Melbourne, May 5: Australia and India’s leading infectious disease and chronic illness experts are meeting in Melbourne this week to discuss emerging similarities between the two fields of medical science.
The forums are part of the University of Melbourne’s ENCORE program, a collaboration between the two nations to fight the meteoric rise of lifestyle-related diseases in low to middle-income countries.
ENCORE project lead Professor Brian Oldenburg, from the University of Melbourne School of Population and Global Health, says lifestyle-related illnesses have now surpassed infectious diseases as the lead causes of death worldwide.
“Heart disease, stroke, diabetes and cancers have become the leading causes of deaths in the developing world,” Prof Oldenburg said.
“Today, 80 per cent of these deaths are people from low and middle-income countries like India.”

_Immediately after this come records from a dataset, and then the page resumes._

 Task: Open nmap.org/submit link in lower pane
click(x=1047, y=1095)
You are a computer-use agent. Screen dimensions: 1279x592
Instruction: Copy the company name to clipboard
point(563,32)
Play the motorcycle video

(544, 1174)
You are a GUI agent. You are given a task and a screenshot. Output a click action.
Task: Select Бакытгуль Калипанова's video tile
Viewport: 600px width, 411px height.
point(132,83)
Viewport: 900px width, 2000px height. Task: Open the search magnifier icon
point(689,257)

Prof Oldenburg said the rise of lifestyle diseases in the developing world has led to a ‘double-whammy’ of people living with both chronic and infectious diseases. He added that there are increasing similarities between the two from a public health perspective.
“Chronic conditions, paradoxically, behave like infectious diseases in the sense that we are more likely to choose people like ourselves as friends and we also have an influence on other people’s lifestyles so they become more like us,” he said.
“The flipside is infectious diseases, like HIV, are now behaving like chronic conditions because there are better treatments for this condition, so patients need to self manage their lifestyle and their long-term treatments for the rest of their lives.
“There are linkages between the classical distinction between non-communicable diseases and infectious diseases, these differences are becoming much more converged.
“This meeting in Melbourne is a wonderful illustration of how we need to work together to combat these wicked public health challenges.
“This week, experts from University of Melbourne and India will share expertise in chronic conditions, infectious diseases, health systems and policy, to understand how we can deal with these wicked public health issues more effectively in the future.”